__Your instructions__
Here are the records. Write out exactly the lines between the one holding "Viewport: 1296px width, 500px height." and the one holding "Task: Click View Deal for Avenida Park", inclusive.
Records for the exercise START
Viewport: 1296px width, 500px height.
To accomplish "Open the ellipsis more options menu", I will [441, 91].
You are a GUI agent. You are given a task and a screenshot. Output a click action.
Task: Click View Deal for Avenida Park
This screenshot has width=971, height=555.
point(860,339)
Records for the exercise END
Records for the exercise START
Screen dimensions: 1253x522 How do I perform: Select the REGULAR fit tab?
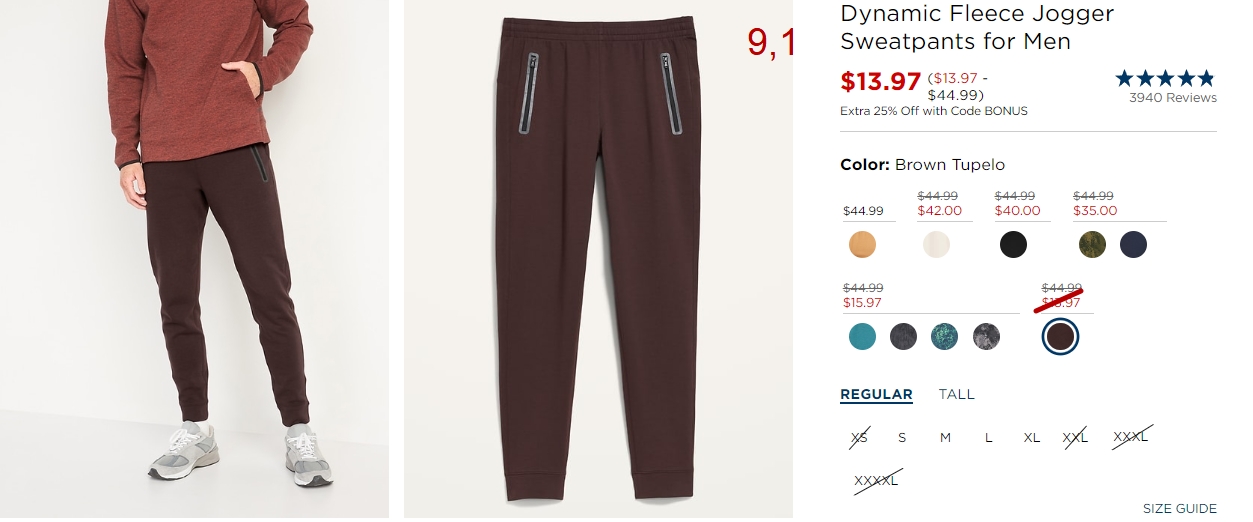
Records for the exercise END
__Finished task__
Viewport: 1296px width, 500px height.
To accomplish "Open the ellipsis more options menu", I will [441, 91].
You are a GUI agent. You are given a task and a screenshot. Output a click action.
Task: Click View Deal for Avenida Park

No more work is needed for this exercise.